Leahy Eyes Provision to Aid Defrauded EB-5 Investors

Published: 9/14/2016 11:50:32 PM
Modified: 9/14/2016 11:50:37 PM

Investors in the EB-5 program whose immigration status is in limbo due to allegations of fraud may get some relief.

Proposed changes to a federal foreign investor program working their way through Congress do not go as far as Michael Goldberg, the man appointed by a federal court to protect the interests of investors in the Jay Peak projects, had initially been seeking.

Goldberg had originally hoped for a provision that would have held harmless defrauded investors. Instead, a proposed amendment would give defrauded investors some flexibility in meeting federal requirements.

That change might be all that can be accomplished before the end of the month, when the EB-5 foreign investor program expires. Republicans in the House of Representatives are under pressure by developers to extend the law as is. Sens. Patrick Leahy, D-Vt., and Chuck Grassley, R-Iowa, are pressing for financial reporting requirements that would better protect investors. The two senators say fraud is “rampant” in the program and measures must be taken to hold developers accountable.

The biggest alleged fraud case in the history of the EB-5 program was exposed in Leahy’s home state of Vermont last April.

State and federal lawsuits filed earlier accuse Miami businessman Ariel Quiros and Bill Stenger, one-time CEO and president of Jay Peak, of misusing $200 million in EB-5 funds as part of six development projects at the resort and one in nearby downtown Newport.

Foreign investors in the EB-5 program put $500,000 into a qualified project, plus a $50,000 administrative fee. In exchange, the investor is eligible for permanent U.S. citizenship if the investment creates 10 jobs.

Hundreds of investors in the projects headed by Stenger and Quiros are in jeopardy of losing their money and possible U.S. citizenship, including those who put up funds for a proposed $110 million biomedical center in Newport, Vt.

Federal regulators have called that project “nearly a complete fraud.”

The immigration status of foreign investors in that project, known as AnC Bio Vermont, remains in limbo because the facility was not built and the jobs created through construction, stem cell research and biomedical device manufacturing never materialized.

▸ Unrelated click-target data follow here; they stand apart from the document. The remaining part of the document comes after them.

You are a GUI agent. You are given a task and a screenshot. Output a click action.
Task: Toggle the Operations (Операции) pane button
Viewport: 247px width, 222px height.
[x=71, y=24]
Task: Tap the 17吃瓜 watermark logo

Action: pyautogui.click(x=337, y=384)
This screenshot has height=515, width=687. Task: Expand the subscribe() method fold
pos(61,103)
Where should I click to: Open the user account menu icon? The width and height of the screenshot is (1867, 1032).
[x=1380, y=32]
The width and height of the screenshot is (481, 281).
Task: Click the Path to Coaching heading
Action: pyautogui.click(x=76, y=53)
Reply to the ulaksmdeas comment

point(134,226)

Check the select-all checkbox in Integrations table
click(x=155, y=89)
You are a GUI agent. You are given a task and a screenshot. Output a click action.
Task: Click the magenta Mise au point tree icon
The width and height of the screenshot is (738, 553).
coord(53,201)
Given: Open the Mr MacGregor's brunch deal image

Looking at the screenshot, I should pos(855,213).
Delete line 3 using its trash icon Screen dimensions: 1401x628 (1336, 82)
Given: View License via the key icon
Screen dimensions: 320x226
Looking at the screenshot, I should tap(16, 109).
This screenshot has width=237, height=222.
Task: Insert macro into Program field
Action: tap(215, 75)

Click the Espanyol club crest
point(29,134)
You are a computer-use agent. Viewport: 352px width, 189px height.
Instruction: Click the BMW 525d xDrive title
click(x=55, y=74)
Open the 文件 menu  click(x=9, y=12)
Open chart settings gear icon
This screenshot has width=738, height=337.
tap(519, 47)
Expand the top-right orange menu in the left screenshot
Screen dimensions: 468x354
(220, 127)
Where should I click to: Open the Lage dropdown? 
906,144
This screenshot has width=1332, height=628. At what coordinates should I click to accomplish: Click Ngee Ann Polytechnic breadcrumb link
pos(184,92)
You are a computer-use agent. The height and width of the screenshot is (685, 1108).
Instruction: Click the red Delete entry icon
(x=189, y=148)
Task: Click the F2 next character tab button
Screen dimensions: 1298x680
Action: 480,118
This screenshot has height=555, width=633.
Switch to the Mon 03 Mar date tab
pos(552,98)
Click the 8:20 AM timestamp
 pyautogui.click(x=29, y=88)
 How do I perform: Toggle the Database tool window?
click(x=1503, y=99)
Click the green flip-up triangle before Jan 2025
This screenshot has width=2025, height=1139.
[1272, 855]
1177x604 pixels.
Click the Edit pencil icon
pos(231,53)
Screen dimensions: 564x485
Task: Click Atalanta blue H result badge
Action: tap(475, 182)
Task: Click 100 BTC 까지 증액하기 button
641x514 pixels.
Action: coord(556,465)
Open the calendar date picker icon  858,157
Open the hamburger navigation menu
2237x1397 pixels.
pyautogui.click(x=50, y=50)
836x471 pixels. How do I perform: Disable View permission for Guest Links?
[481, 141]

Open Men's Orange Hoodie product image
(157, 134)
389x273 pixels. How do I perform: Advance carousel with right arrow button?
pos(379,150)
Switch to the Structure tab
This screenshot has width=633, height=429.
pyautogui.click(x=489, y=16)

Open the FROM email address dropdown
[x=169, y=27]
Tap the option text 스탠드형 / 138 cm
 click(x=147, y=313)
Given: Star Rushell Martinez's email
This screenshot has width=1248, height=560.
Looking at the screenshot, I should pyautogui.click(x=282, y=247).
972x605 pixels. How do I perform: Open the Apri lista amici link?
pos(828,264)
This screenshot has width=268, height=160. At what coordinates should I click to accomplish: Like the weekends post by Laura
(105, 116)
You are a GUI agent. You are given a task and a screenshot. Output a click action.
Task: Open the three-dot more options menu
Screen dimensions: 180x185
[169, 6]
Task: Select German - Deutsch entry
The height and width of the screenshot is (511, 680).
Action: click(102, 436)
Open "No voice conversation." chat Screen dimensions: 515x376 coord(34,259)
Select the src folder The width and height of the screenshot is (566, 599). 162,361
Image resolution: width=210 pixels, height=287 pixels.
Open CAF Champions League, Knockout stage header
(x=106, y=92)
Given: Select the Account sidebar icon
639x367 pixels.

Investors in the Stateside condo project at Jay Peak face the same job creation problem. In that case, however, the condos were partially constructed and with an injection of roughly $25 million could be finished.

Goldberg, appointed by a federal court judge as the receiver to oversee the properties, had been lobbying to hold harmless about 400 investors in Stateside and AnC Bio who were the victimized by the alleged fraud. In all, 700 immigrants from 74 countries invested in the Jay Peak and AnC Bio projects.